Büros – wichtiger Aspekt für Unternehmen

Büros – wichtiger Aspekt für Unternehmen

Wer heutzutage ein Unternehmen gründet, sich in der Gründungsphase befindet oder dies schon hinter sich hat und am Anfang der Unternehmerkarriere steht, hat ein grundlegendes Problem: Von wo aus soll gearbeitet werden? Ein Büro ist eine nahezu unabdingbare Notwendigkeit. Doch die Art und Weise wie Büros heute genutzt werden hat sich massiv geändert. In den vergangenen Jahren ist durch die Digitalisierung vieles anders geworden. Es ist nicht mehr zwangsläufig nötig für jedes Unternehmensmodell in einem festen Büro zu sein. Arbeitsplätze können variieren und mal hier, mal dort sein. Nichts desto trotz ist es notwendig eine Anlaufstelle zu haben. Dies ist sowohl für die eigenen Mitarbeiter, als auch für Kundengespräche, Meetings und Schulungen wichtig. Aus diesem Grund haben sich in den vergangenen Jahren mehr und mehr Business Center etabliert.

Sinn und Nutzen von Business Centern für das eigene Geschäft

Was es in den vergangenen Jahrzehnten noch normal sich über eine längere Laufzeit an einen bestimmten Bürostandort zu binden, so hat sich dies durch eben genannte Center relativiert. Hier ist es nicht mehr nötig sich auf eine Mindestmietzeit von zum Beispiel fünf Jahren festzulegen. Kündigungsfristen zwischen wenigen Monaten und einem Jahr sind selbstverständlich. In derlei Centern ist es ebenfalls nicht nötig sich selbst um Strom, Internet, IT und technische Infrastruktur zu kümmern. Alles ist bereits vorhanden und wird permanent auf dem neuesten Stand der Technik gehalten. Es muss nur genutzt werden. Der Sinn eines solchen Centers ist es, dass gerade junge Unternehmen, die noch nicht wissen wie sich die Zukunft entwickelt, größtmögliche Flexibilität erhalten. Vielleicht ist das eigene Unternehmen in zwei Jahren auf 30 Mitarbeiter angewachsen. Vielleicht ergibt sich im Laufe der Zeit ein neues Kerngeschäft, dass bestimmte Anforderungen obsolet macht. Vielleicht, vielleicht, vielleicht. Wer sich nicht von vornherein festlegen möchte, ist mit einem sogenannten Shared Office bestens bedient. Hierbei wird das Büro mit anderen Freiberuflern und Existenzgründern geteilt. Auf Neudeutsch hat sich auch der Begriff des CoWorking etabliert, der im Prinzip dasselbe bedeutet.
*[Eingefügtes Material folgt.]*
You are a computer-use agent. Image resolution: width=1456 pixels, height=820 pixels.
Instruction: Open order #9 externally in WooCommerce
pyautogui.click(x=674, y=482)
Für wen ein Shared Office Sinn macht

Wer im Jahr 2017 als Existenzgründer arbeitet kommt um das Konzept Shared Office nicht herum. Bei jedem IHK Unternehmerseminar, bei Gesprächen mit Steuerberatern und Banken, überall ist ein solches Office, Thema. Der Hintergrund ist ganz einfach: In einer solchen Büroumgebung kann genetzwerkt werden. Es ist günstig. Jegliche technische Infrastruktur ist vorhanden. Es ist flexibel. Ein Shared Office ist für jeden geeignet, der keinen festen Produktionsarbeitsplatz benötigt. Management, Marketing, Vertrieb, Organisation etc. Alles kann von solch einem Office aus stattfinden. Das Unternehmen wächst? Kein Problem. Von einem Shared Office lässt sich in ein Team Office ziehen. Das Unternehmen verkleinert sich? Auch kein Problem. Das Konzept dieser offenen Büroumgebung ermöglicht es mit kurzen Kündigungsfristen zu arbeiten und seinen eigenen Arbeitsraum den aktuellen Gegebenheiten anzupassen.